*EXERCISE BRIEF*. Please revise the records from the first line through the line containing "point(190,132)", replacing "Size value" with "Width value" and keeping everything else the same. Leave the pictures out of your answer.

*INPUT DATA*.
_ _ _ _

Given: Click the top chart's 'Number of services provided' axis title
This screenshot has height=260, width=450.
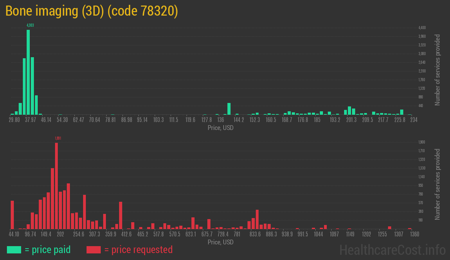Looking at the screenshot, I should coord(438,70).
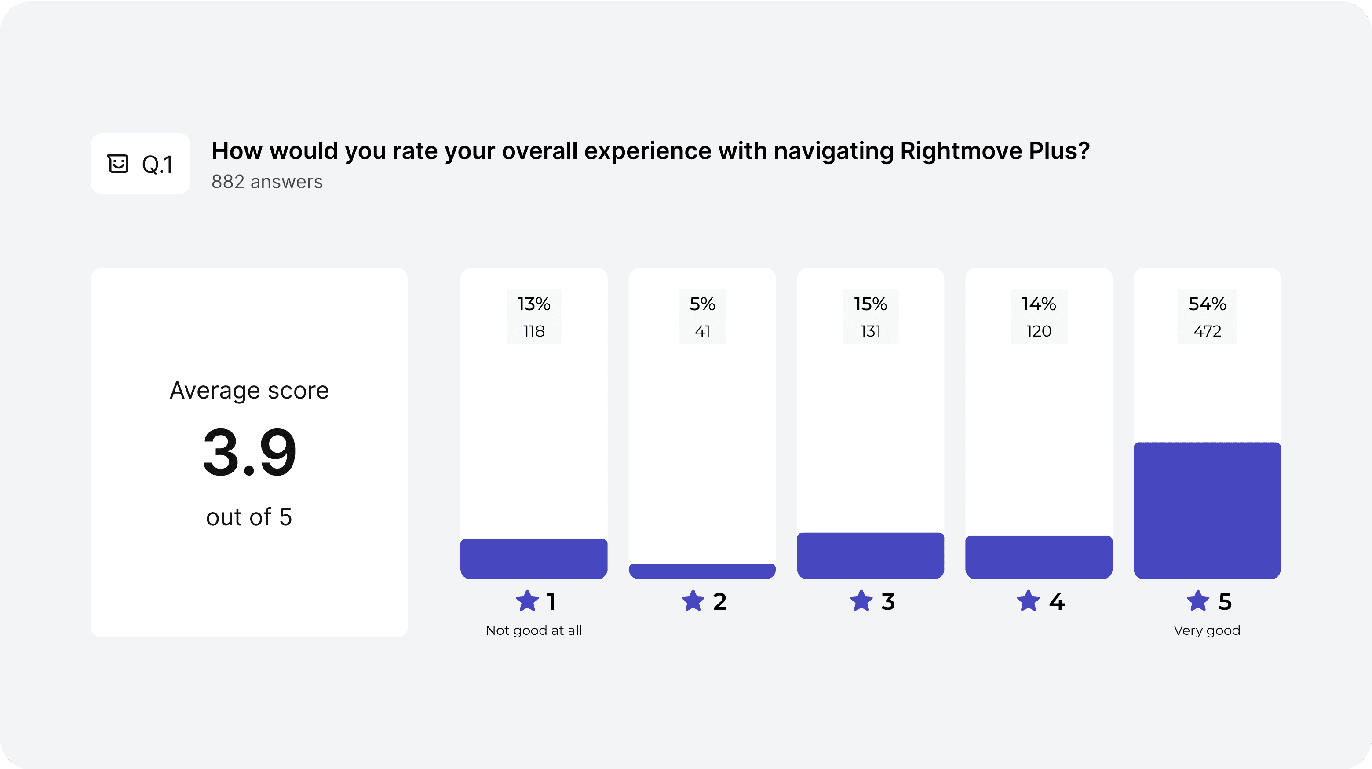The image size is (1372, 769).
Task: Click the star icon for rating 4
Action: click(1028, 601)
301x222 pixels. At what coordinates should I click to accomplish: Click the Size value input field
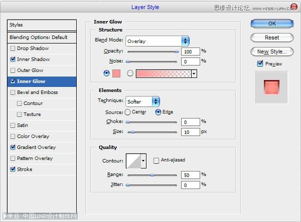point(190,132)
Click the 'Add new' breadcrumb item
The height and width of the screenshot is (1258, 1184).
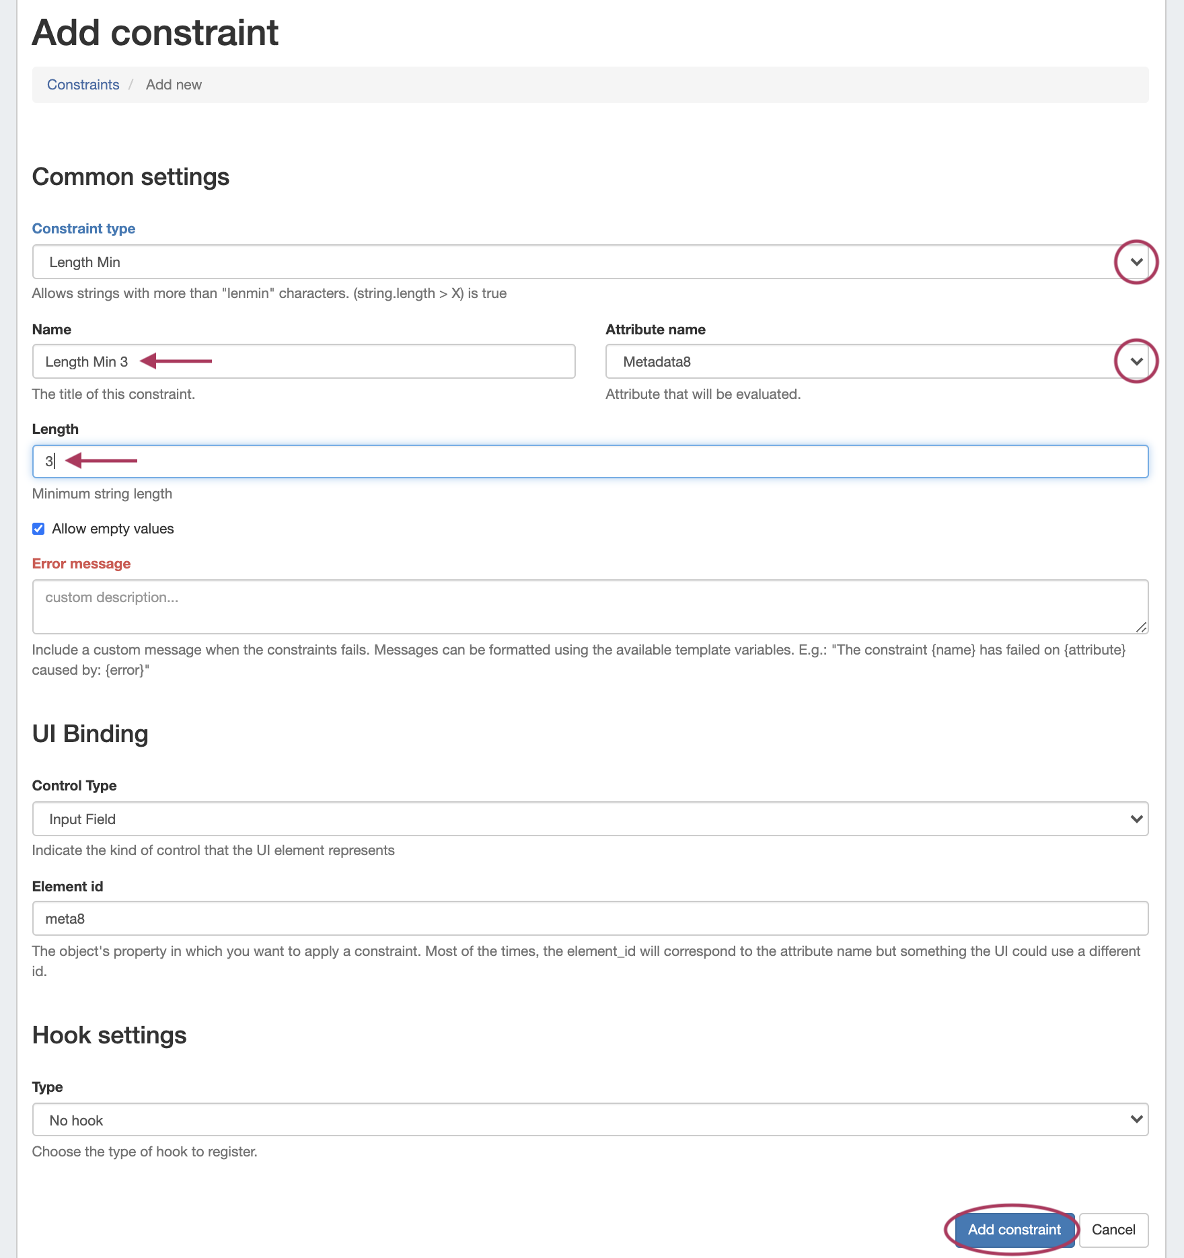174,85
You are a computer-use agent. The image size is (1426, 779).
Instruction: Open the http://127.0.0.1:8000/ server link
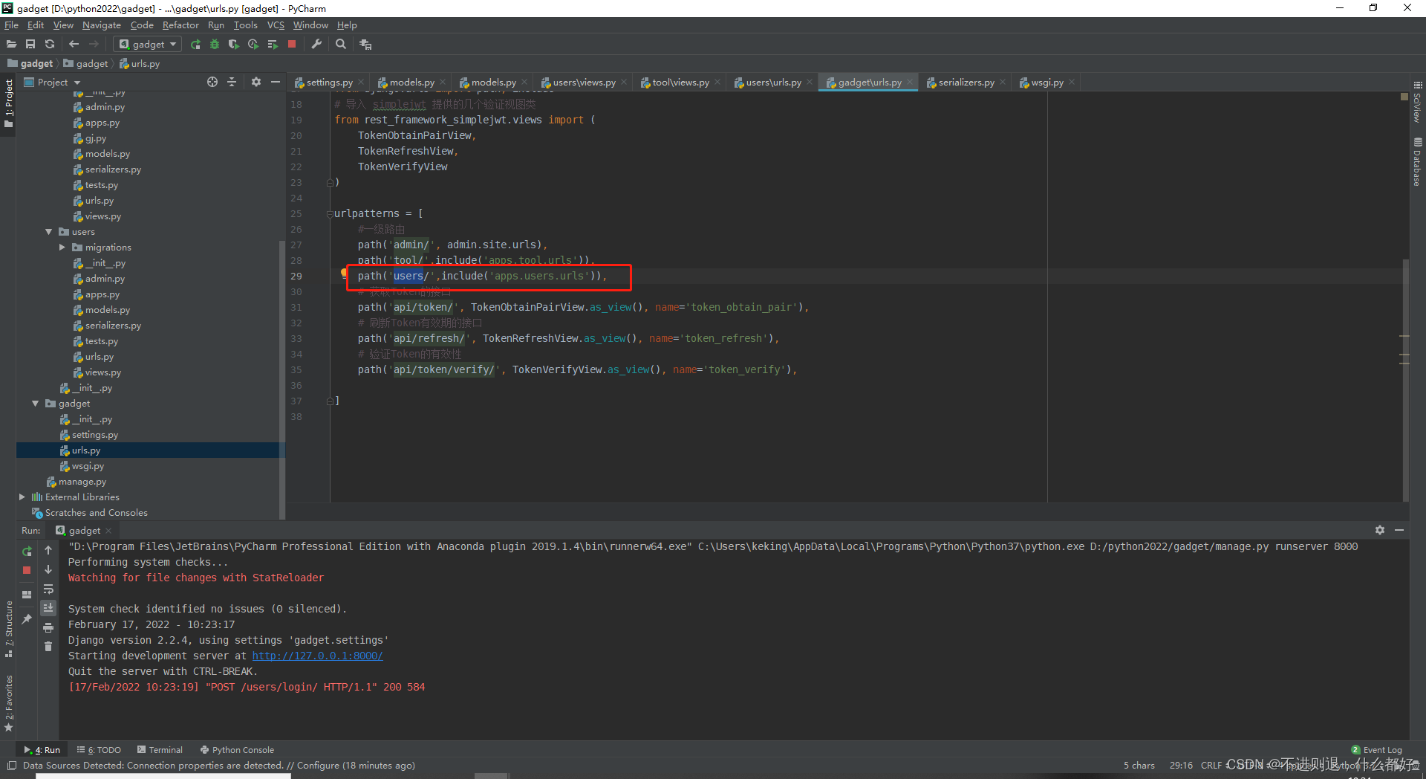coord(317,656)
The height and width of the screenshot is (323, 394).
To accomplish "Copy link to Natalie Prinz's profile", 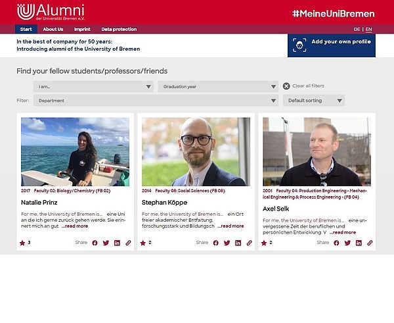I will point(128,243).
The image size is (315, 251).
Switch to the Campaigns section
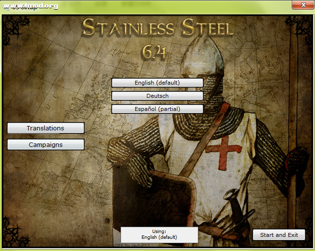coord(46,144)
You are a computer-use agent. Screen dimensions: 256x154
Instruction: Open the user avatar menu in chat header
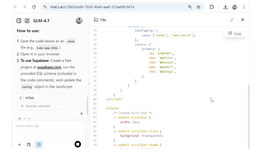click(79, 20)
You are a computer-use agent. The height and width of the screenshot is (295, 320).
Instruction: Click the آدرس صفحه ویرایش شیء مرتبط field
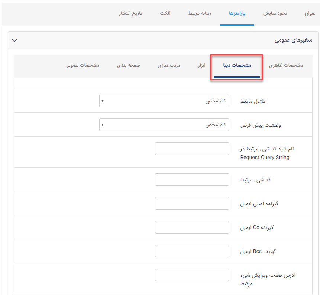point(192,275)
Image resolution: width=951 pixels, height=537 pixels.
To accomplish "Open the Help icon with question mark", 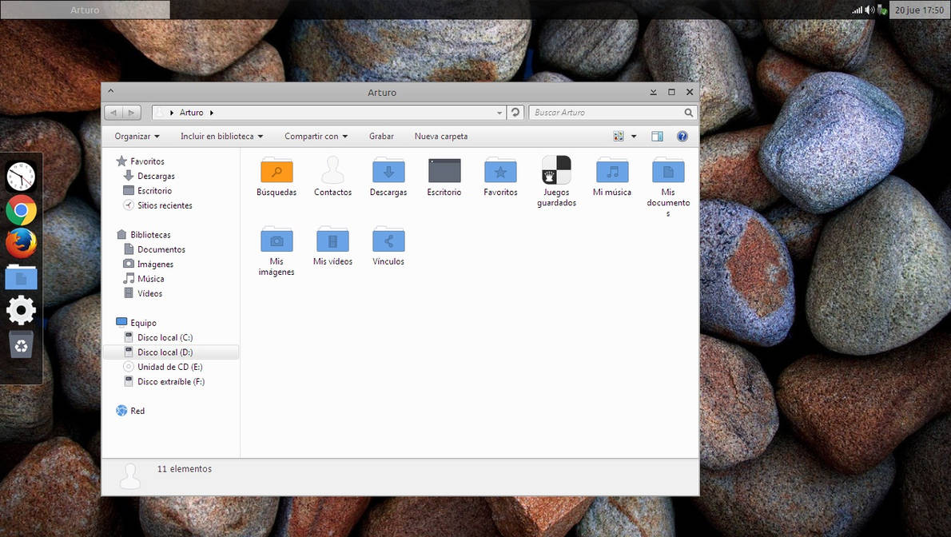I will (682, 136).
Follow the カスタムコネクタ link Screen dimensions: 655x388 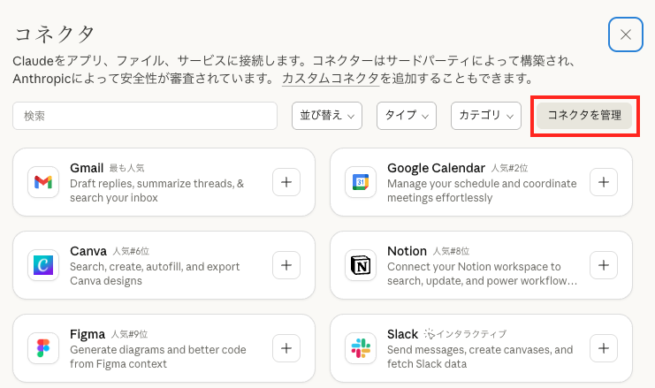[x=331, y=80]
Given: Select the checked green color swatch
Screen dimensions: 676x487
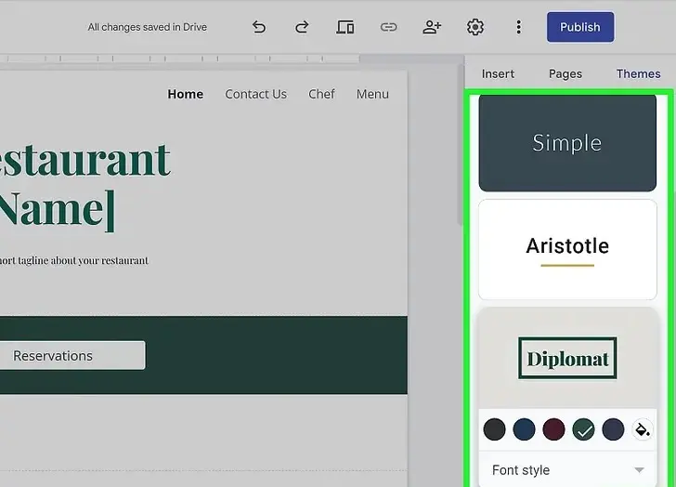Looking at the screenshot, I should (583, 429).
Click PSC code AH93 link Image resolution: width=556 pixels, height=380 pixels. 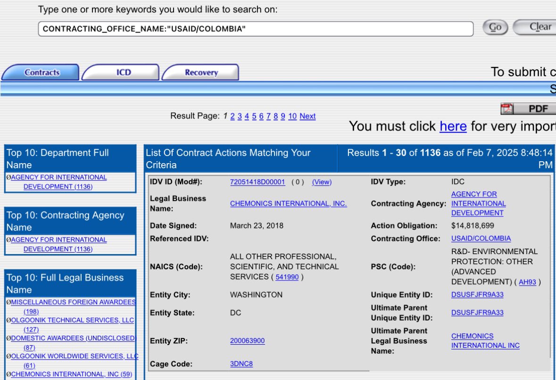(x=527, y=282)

_ _ _ _

*WORKED SOLUTION*.
Given: Click the top chart's 'Number of services provided' axis title
This screenshot has height=260, width=450.
Looking at the screenshot, I should coord(438,70).
The image size is (1372, 769).
Task: Click the star icon for rating 4
Action: click(1028, 601)
301x222 pixels. At what coordinates should I click to accomplish: Click the Width value input field
point(190,132)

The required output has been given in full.